■ Work to be completed
Which lines below hold the word "agent"? Report each one.

■ Available data

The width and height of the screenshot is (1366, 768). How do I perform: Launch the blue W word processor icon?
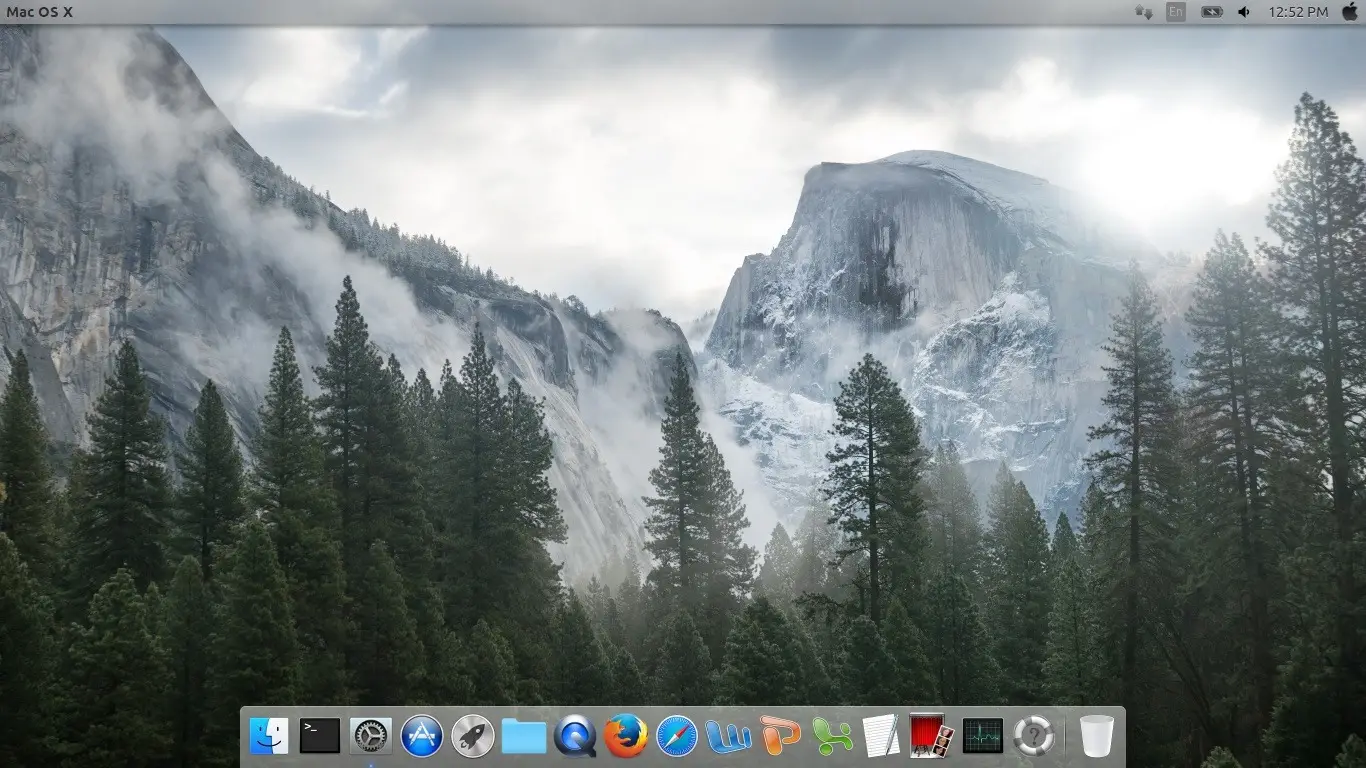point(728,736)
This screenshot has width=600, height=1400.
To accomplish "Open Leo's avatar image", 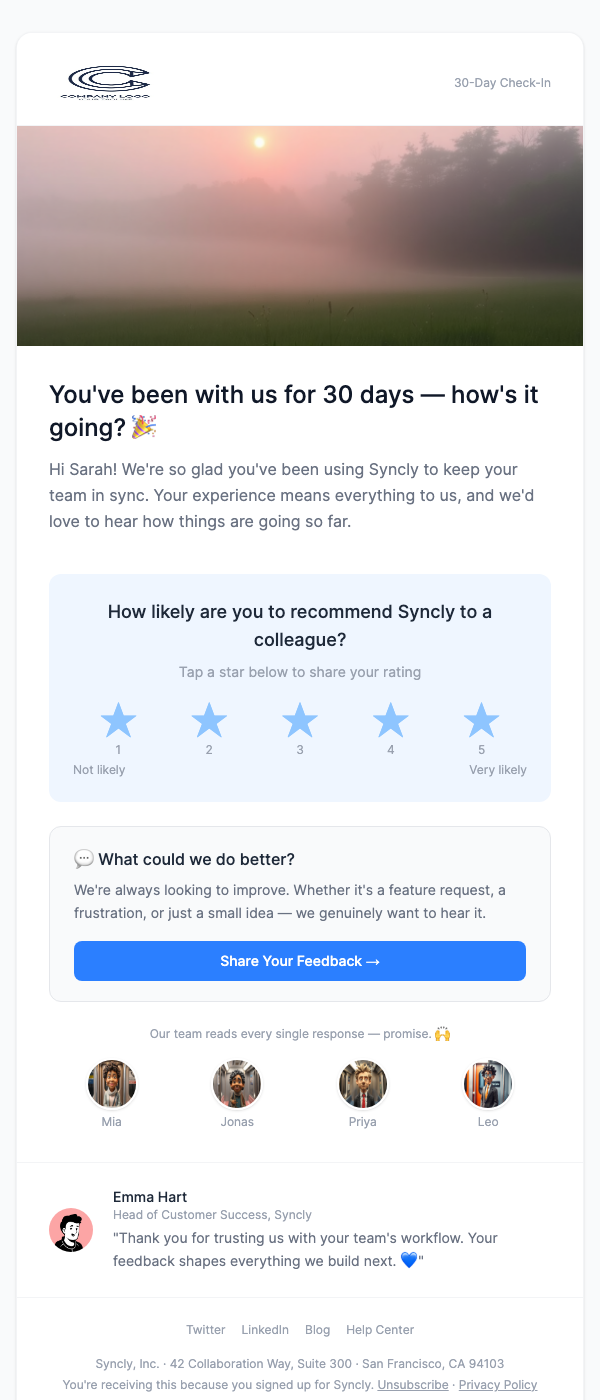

* * *

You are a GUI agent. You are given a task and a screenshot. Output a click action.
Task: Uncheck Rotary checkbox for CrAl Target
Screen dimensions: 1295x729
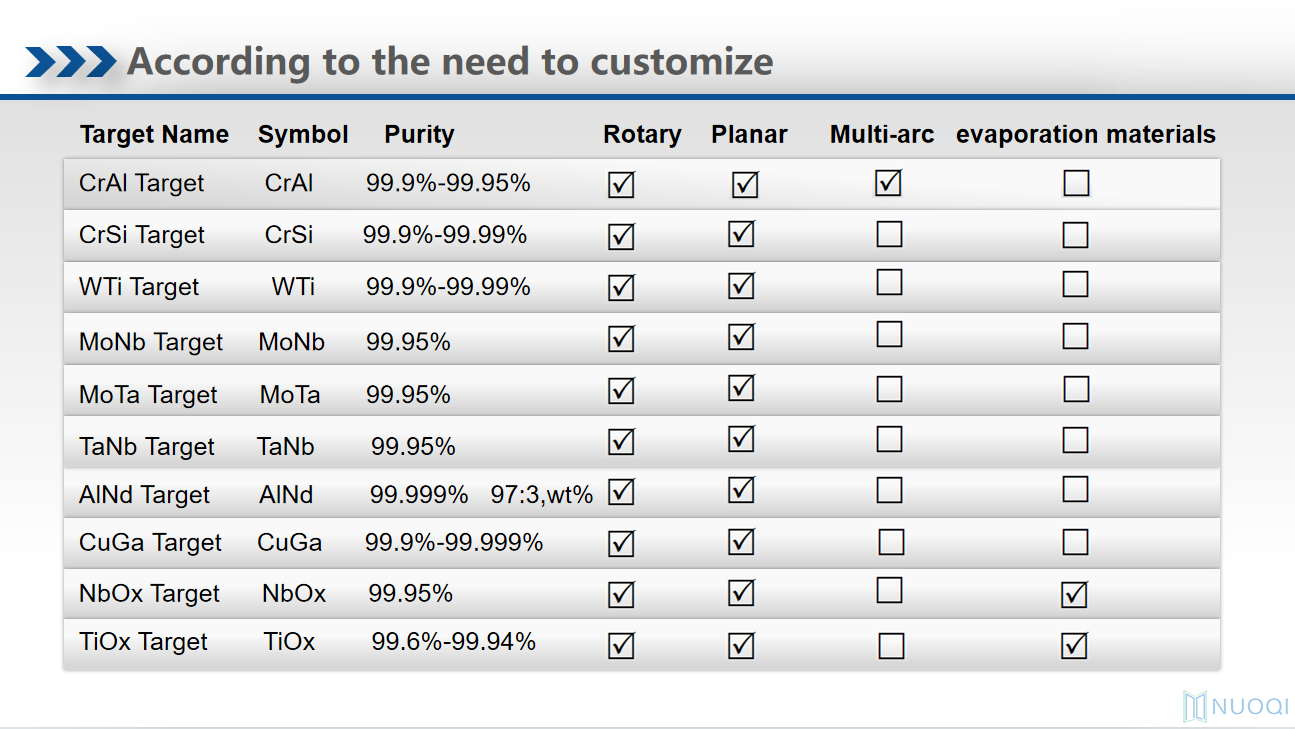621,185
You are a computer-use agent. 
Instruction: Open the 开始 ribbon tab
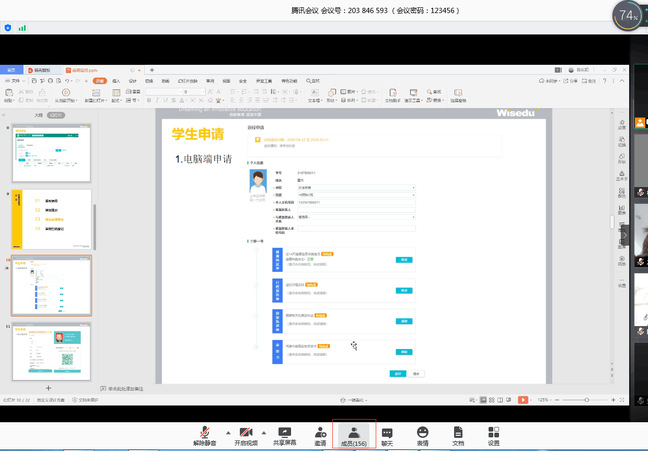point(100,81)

■ Solution to this problem
You are a GUI agent. You are given a task and a screenshot. Output a click action.
You are a computer-use agent. 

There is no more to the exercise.